- The Role of Amino Acid Permeases and Tryptophan Biosynthesis in Cryptococcus neoformans Survival.
The Role of Amino Acid Permeases and Tryptophan Biosynthesis in Cryptococcus neoformans Survival.
Metabolic diversity is an important factor during microbial adaptation to different environments. Among metabolic processes, amino acid biosynthesis has been demonstrated to be relevant for survival for many microbial pathogens, whereas the association between pathogenesis and amino acid uptake and recycling are less well-established. Cryptococcus neoformans is an opportunistic fungal pathogen with many habitats. As a result, it faces frequent metabolic shifts and challenges during its life cycle. Here we studied the C. neoformans tryptophan biosynthetic pathway and found that the pathway is essential. RNAi indicated that interruptions in the biosynthetic pathway render strains inviable. However, auxotroph complementation can be partially achieved by tryptophan uptake when a non preferred nitrogen source and lower growth temperature are applied, suggesting that amino acid permeases may be the target of nitrogen catabolism repression (NCR).

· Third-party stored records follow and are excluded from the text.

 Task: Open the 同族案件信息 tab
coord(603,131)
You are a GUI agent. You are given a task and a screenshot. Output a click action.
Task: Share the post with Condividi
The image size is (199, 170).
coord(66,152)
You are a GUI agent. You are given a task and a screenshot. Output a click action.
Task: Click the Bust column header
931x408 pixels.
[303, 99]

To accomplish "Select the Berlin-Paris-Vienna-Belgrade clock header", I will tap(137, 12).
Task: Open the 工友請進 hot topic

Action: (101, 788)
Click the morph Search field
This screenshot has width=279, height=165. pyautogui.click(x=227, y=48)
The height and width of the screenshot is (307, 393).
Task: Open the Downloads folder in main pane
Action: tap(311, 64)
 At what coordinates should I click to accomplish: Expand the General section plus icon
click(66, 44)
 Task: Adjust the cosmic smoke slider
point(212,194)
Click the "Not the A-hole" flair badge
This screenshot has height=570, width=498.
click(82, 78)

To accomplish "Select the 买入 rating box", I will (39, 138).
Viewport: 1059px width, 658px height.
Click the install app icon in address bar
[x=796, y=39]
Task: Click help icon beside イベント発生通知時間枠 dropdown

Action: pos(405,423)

We used bioinformatics to search for amino acid permeases in the C. neoformans and found eight potential global permeases (AAP1 to AAP8). The transcriptional profile of them revealed that they are subjected to regulatory mechanisms which are known to respond to nutritional status in other fungi, such as (i) quality of nitrogen (Nitrogen Catabolism Repression, NCR) and carbon sources (Carbon Catabolism Repression, CCR), (ii) amino acid availability in the extracellular environment (SPS-sensing) and (iii) nutritional deprivation (Global Amino Acid Control, GAAC). This study shows that C. neoformans has fewer amino acid permeases than other model yeasts, and that these proteins may be subjected to complex regulatory mechanisms. Our data suggest that the C. neoformans tryptophan biosynthetic pathway is an excellent pharmacological target. Furthermore, inhibitors of this pathway cause Cryptococcus growth arrest in vitro.